Your output should be the lines below from the one holding "At what coordinates should I click to accomplish: Click" through the one holding "Task: Open the browser settings and more menu", transcribed exactly, with no pictures.

#### Exercise data:
= Beginning of Section =

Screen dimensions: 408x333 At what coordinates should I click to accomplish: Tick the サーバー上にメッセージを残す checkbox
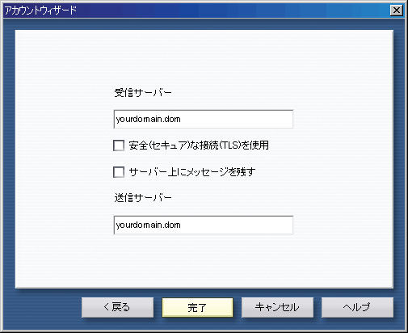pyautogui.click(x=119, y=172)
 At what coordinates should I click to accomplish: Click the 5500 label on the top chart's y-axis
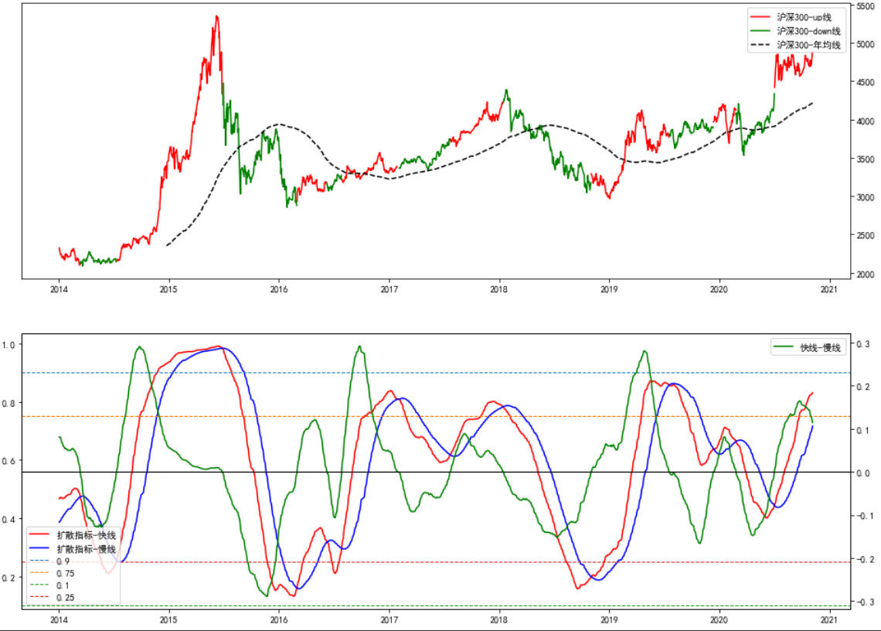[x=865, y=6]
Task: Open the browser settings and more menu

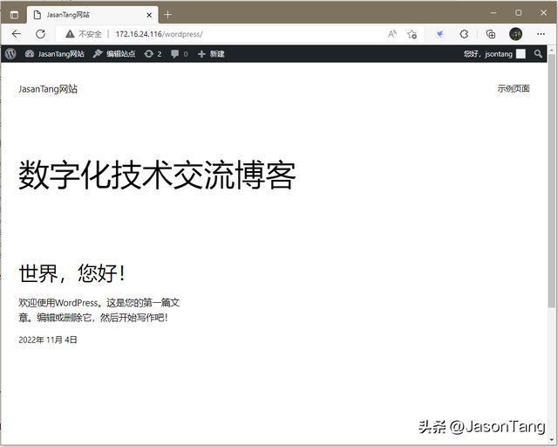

= End of Section =
= Beginning of Section =

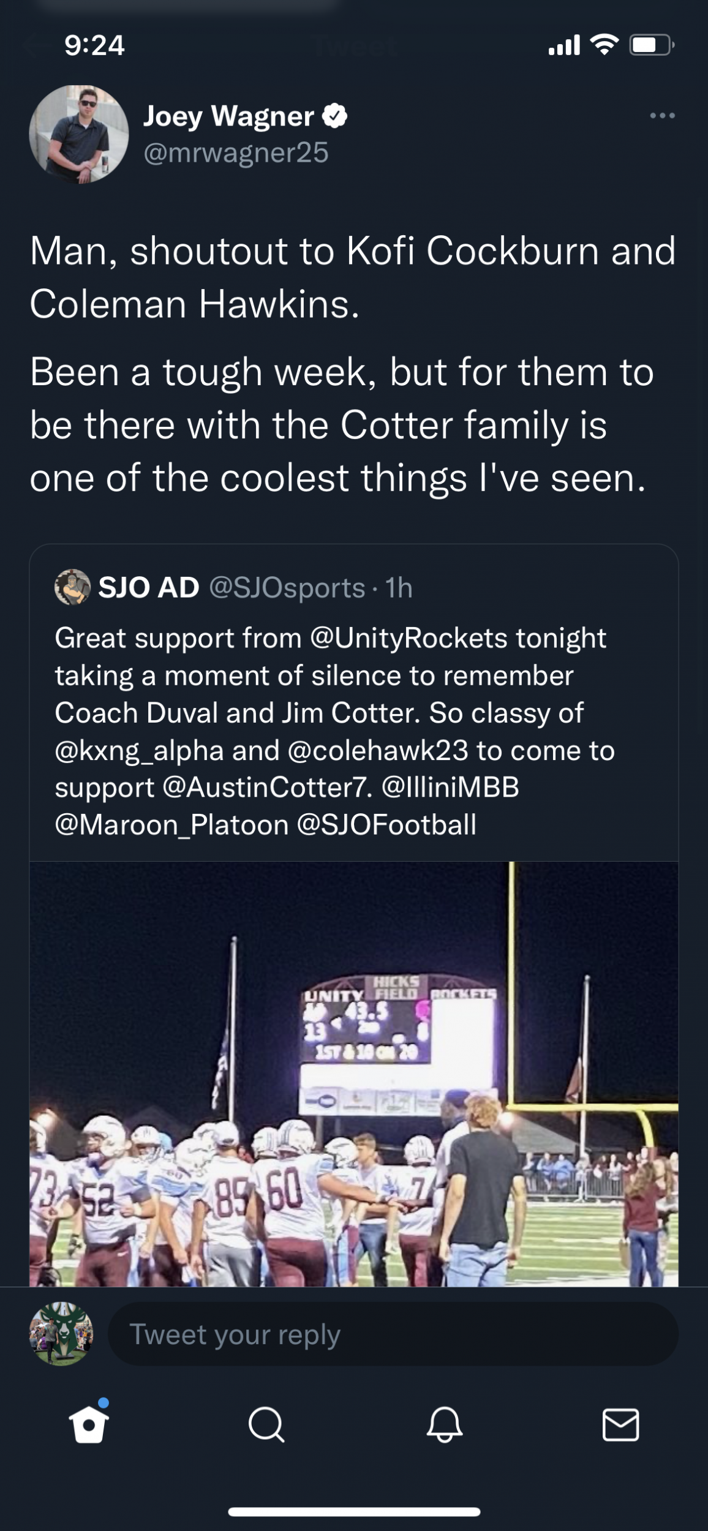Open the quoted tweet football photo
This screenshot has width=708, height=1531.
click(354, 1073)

= End of Section =
= Beginning of Section =

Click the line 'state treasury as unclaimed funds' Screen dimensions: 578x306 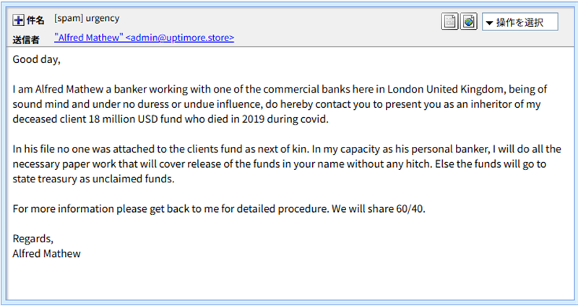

= End of Section =

#### Task result:
 At what coordinates should I click to accomplish: Click the 5500 label on the top chart's y-axis
[x=865, y=6]
Task: Open the browser settings and more menu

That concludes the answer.